In the current customization API, the answer is that annotations in the workload objects (a) enable parameter expansion and/or (b) refer to a Customizer object. This approach has the advantage that it is syntactically impossible to have overlaps or conflicts. A given workload object says how it is customized, end of story. The disadvantage of this approach is that applying customization to a workload object requires specific content in that object. This means that an object that is imported from a third-party source, such as a Helm chart, is potentially problematic. I say potentially because some import mechanisms allow modifications; in particular, you will find Helm charts that support adding annotations when those charts are instantiated.
Last year's proposal for summarization (https://docs.google.com/document/d/1yY-XgOtCnOPKpVdxdPVhH5ixRN6IWQQe0s3lip1ID0Y --- accessible to members of https://groups.google.com/g/kubestellar-dev) takes the same approach.

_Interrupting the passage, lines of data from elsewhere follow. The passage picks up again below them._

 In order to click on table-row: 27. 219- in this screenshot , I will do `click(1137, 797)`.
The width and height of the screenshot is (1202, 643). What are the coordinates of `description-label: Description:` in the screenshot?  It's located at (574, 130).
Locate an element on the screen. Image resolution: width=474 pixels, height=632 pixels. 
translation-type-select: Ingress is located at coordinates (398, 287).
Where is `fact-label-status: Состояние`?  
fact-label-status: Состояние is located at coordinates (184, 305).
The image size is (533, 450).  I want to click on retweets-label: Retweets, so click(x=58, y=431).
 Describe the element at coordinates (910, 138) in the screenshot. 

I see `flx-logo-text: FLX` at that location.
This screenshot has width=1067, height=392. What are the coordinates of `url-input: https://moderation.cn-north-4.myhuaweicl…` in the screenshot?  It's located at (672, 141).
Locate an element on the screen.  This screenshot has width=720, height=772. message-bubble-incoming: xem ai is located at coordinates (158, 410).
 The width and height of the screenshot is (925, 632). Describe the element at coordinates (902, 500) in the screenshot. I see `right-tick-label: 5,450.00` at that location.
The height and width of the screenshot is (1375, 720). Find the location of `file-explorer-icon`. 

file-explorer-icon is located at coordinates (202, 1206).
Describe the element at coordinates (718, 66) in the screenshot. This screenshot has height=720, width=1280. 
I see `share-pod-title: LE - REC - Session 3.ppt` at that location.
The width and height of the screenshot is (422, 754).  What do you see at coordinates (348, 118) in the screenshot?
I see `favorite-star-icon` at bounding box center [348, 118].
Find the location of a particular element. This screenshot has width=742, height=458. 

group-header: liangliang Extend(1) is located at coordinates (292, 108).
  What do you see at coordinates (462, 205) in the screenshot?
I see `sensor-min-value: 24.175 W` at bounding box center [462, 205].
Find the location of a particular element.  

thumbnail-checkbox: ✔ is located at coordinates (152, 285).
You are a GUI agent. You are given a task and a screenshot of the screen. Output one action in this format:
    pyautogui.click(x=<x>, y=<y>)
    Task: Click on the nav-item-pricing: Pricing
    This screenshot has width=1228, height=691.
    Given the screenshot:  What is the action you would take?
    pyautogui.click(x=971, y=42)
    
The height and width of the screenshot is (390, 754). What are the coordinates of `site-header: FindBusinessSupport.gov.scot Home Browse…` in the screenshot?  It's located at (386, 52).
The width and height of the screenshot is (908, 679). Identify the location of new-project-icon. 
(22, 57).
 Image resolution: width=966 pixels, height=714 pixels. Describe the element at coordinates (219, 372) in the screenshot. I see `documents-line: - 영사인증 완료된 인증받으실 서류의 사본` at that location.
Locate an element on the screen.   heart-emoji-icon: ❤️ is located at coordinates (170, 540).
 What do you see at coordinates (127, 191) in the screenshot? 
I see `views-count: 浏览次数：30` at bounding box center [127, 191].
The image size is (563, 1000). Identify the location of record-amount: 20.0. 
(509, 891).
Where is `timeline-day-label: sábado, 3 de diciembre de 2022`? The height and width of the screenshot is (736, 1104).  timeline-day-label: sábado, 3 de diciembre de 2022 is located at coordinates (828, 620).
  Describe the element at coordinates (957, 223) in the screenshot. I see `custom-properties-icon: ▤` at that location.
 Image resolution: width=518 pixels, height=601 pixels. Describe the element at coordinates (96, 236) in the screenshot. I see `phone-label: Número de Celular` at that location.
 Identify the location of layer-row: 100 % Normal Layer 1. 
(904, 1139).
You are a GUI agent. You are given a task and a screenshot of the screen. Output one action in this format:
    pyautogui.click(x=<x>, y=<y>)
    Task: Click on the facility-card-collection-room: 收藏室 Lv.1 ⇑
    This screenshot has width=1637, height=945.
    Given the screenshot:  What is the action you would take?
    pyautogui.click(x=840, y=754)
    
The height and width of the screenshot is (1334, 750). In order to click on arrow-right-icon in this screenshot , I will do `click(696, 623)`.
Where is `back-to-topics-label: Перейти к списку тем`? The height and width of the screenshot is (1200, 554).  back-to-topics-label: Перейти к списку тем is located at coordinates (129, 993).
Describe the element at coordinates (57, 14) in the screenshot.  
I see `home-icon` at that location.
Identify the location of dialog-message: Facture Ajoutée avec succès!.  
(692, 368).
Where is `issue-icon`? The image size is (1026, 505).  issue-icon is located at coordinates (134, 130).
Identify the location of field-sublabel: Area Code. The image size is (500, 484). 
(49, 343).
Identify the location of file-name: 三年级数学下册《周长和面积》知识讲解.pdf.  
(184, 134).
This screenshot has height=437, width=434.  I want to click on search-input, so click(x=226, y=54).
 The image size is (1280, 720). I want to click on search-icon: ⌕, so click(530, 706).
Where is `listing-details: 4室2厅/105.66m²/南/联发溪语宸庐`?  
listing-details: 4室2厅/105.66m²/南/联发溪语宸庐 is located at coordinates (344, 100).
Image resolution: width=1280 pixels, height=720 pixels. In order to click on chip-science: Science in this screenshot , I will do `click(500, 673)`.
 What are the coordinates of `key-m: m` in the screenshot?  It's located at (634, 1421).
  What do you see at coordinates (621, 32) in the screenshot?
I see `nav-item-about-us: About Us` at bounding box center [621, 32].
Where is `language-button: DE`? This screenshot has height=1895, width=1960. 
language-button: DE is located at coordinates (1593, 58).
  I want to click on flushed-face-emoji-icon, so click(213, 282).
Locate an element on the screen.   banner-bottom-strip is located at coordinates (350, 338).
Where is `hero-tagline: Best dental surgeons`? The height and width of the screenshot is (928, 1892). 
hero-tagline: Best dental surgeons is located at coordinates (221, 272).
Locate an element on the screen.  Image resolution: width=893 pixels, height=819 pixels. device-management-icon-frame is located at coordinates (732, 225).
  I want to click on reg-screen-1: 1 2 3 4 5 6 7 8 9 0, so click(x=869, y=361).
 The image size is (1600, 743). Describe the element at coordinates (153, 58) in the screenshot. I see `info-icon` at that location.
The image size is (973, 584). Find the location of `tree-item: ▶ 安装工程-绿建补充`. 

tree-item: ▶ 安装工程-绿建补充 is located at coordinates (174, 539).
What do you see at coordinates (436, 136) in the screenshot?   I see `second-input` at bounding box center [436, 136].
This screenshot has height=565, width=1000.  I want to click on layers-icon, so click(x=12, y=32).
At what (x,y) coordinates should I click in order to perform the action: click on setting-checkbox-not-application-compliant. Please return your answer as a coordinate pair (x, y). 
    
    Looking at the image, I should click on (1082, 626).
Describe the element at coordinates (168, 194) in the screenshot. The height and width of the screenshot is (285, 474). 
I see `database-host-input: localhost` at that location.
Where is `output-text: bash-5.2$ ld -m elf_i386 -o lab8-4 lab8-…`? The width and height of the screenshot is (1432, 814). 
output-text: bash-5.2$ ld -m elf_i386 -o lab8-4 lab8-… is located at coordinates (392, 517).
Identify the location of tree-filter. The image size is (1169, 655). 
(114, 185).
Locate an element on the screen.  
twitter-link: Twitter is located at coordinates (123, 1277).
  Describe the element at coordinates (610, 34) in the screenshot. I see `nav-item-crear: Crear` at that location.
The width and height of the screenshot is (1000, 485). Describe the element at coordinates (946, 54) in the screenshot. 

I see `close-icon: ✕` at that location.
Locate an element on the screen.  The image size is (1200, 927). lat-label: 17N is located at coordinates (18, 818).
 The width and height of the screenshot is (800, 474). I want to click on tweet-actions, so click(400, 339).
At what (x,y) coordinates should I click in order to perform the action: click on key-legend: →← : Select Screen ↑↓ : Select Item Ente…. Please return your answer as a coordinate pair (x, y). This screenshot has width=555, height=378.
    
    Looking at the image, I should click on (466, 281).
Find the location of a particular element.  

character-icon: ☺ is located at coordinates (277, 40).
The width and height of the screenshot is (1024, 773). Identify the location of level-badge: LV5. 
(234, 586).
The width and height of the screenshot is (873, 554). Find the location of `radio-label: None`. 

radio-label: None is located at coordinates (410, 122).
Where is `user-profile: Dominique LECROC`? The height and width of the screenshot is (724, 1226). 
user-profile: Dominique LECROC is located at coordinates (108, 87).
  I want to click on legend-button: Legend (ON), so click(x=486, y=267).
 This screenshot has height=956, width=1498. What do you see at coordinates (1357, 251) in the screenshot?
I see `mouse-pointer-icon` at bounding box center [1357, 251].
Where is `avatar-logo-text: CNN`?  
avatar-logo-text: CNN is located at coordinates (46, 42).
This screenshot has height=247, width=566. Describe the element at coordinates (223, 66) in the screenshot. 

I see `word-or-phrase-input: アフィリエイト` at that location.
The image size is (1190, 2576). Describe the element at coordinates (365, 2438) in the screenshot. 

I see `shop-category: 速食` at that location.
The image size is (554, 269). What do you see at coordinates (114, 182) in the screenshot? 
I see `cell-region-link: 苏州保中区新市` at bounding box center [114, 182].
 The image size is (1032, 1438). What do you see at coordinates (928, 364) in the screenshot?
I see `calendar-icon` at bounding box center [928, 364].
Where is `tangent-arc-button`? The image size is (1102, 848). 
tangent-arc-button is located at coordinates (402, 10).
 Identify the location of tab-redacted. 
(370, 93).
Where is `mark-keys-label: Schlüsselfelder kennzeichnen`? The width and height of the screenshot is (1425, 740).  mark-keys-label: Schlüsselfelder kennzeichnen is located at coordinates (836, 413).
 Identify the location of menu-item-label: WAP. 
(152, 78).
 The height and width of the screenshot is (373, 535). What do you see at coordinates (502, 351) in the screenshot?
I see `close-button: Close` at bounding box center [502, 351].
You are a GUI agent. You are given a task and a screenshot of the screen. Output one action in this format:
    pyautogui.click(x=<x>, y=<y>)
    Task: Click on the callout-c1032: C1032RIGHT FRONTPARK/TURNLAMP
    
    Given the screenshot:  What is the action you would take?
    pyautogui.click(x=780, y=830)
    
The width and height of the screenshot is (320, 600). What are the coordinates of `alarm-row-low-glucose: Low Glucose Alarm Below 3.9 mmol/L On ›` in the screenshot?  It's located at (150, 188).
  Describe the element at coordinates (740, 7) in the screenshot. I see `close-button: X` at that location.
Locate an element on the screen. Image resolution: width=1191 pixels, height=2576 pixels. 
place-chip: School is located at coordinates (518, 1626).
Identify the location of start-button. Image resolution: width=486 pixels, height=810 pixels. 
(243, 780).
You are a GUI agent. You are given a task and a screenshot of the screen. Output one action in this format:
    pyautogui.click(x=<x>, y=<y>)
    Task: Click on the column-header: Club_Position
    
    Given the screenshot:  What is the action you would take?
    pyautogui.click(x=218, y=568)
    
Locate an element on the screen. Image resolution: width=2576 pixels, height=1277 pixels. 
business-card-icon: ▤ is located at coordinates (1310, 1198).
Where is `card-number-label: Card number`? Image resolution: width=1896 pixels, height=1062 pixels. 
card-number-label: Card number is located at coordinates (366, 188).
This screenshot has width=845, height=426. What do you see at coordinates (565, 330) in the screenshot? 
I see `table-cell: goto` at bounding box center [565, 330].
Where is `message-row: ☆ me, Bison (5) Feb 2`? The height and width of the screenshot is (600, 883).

A possible alternate approach is external binding. The simplest version of this for customization would have a Customizer object include a predicate that selects which workload objects it applies to. A more articulated version of this would have two kinds of objects, one that prescribes customization and one that uses predicates (like in EdgePlacement) to bind customizations with workload objects. Both versions of this introduce the issue that more than one customization prescription can apply to a given workload object. This is not wrong, just complex. We would need to define a predictable, and usefully controllable, order in which the customizations get applied to a given object. This is the approach taken in karmada, for example.